Il existe plusieurs types de drones, tous équipés d'une caméra haute résolution, les drones " guerriers " sont aussi équipés de missiles et portent le doux nom de Predator. Les Etats-Unis possèdent environ 6000 drones de tous types. Tous les quatre jours, un drone américain frappe une cible désignée, le plus souvent dans un pays qui n'est pas en guerre avec les Etats-Unis. Il y aurait, pour l'administration américaine, deux manières de désigner les cibles. La fameuse " kill list ", établie à Washington tous les mardis par des spécialistes du renseignement et de la sécurité, validée par Barack Obama. Les drones sont ensuite lancés pour rayer les noms de la liste, et ceux qui les portent de la surface du globe... Ce sont les frappes de personnalités. Quant à l'autre mode de désignation, elle est rapportée par le Washington post : à partir d'indices, de traces, de signes d'appartenance, sont établies les cartes des déplacements, des relations, des emplois du temps d'un individu repéré... ces données compilées dessinent un profil dont les spécialistes du renseignement et de la sécurité définissent s'il corresponde à des comportements déviants en matière de sécurité ou non. Si le comportement est estimé déviant, un drone est envoyé tuer l'inconnu sur lequel ont été amassées des masses de données le désignant comme coupable potentiel (pire que dans Minority report).
Le drone est une arme de terreur. Les États-Unis tentent de faire réviser le droit sur la guerre au motif qu'ils sont impliqués dans une poursuite internationale centrée non plus sur la zone géographique mais sur la localisation de la proie. Le champ de bataille se réduit à une poignée d'individus, il devient mondial, mobile et permanent. L'usage du drone tueur revient à s'octroyer le droit d'assassiner à l'échelle mondiale, le droit de se livrer à des exécutions extra judiciaires.
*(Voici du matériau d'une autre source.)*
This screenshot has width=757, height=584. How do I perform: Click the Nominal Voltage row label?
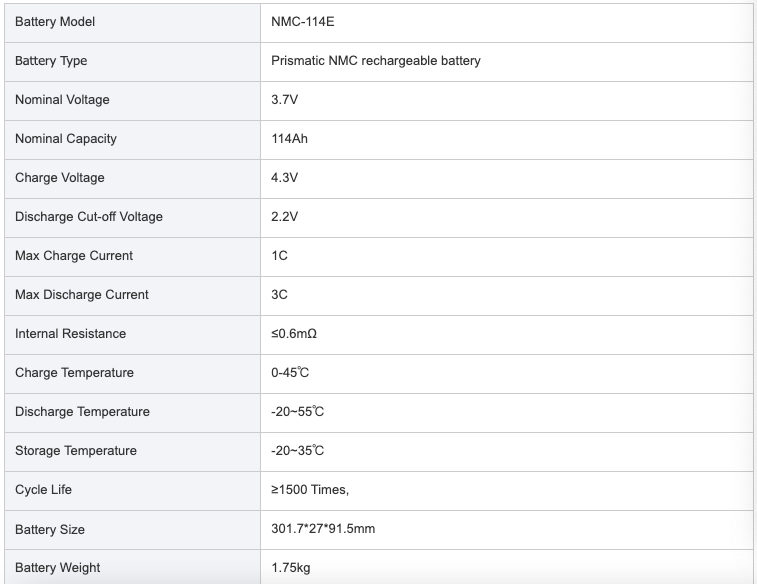click(x=62, y=99)
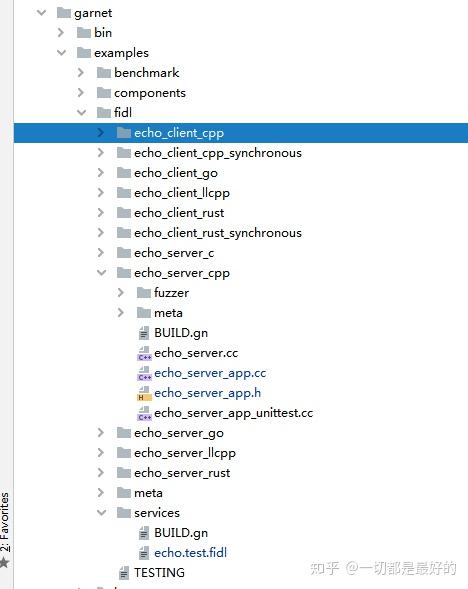Click the echo_server_app.h header file icon
The width and height of the screenshot is (468, 589).
[144, 393]

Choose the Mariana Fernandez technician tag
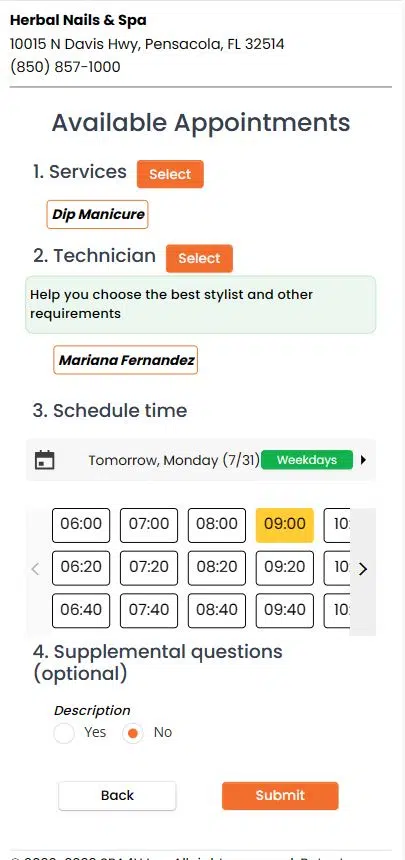[x=126, y=360]
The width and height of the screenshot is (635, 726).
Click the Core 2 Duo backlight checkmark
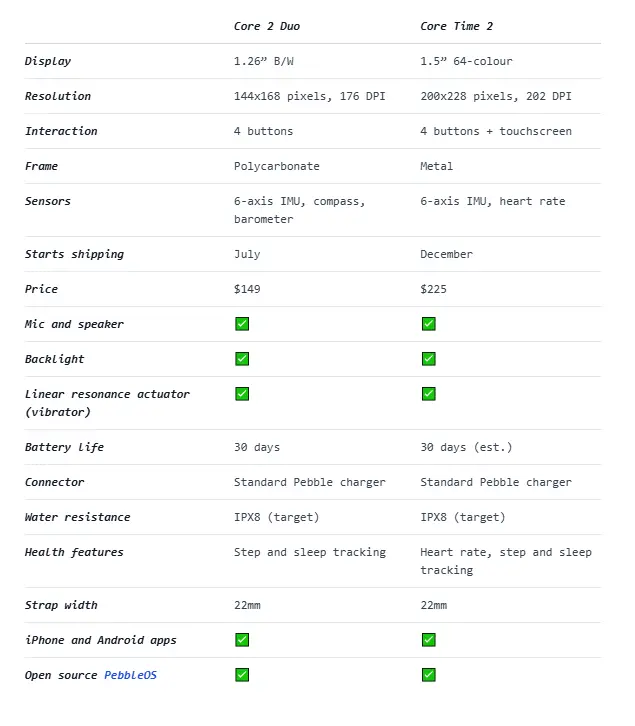[242, 359]
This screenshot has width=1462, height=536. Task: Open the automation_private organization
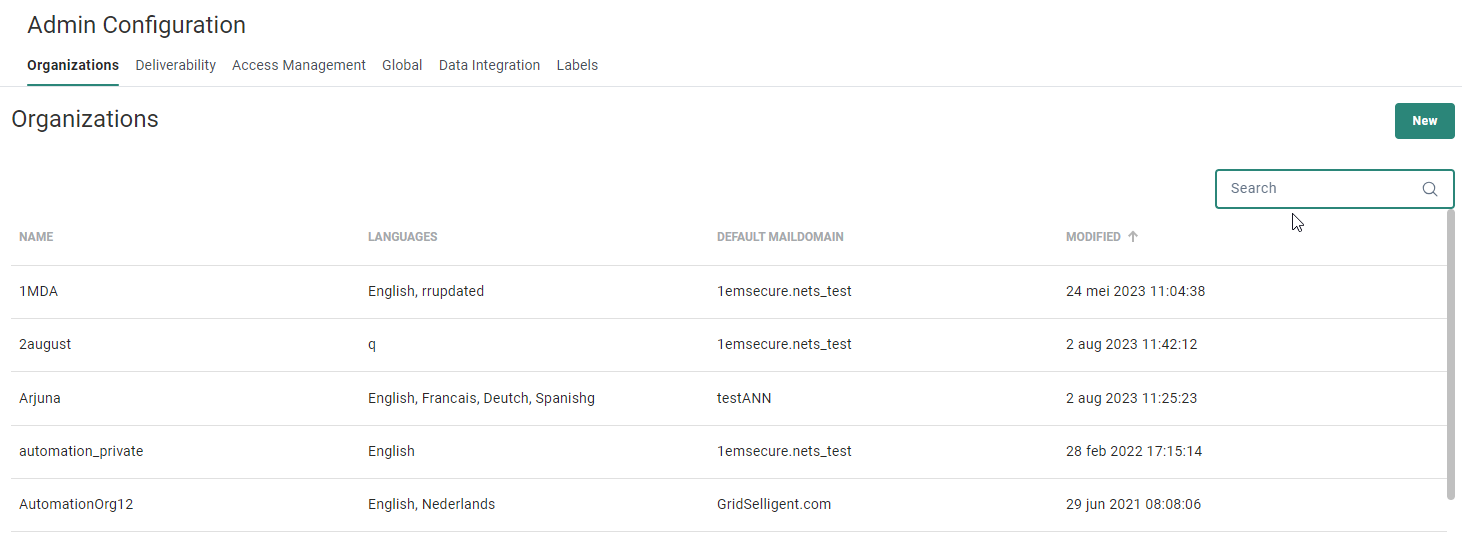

Mais à ce jeu-là, nous serons l'arroseur arrosé. Le drone est une arme low cost de basse technologie appelé à proliférer qui peut être acquise par des civils et groupes en tout genre, et les attentats aux drones ne sont aucunement inenvisageables.... La prolifération de ces armes et de bien d'autres nous enferme dans un engrenage sécuritaire qui tout en prétendant préserver des vies, aggrave les tensions, l'insécurité et les injustices.
Grégoire Chamayou a creusé le sujet de manière exemplaire, il serait bon de se nourrir de ses réflexions pour au moins comprendre certains enjeux qui nous concernent tous et sont à l'opposé d'une philosophie de la vie. Débattons-en...
Gégroire Chamayou : La théorie du drone ...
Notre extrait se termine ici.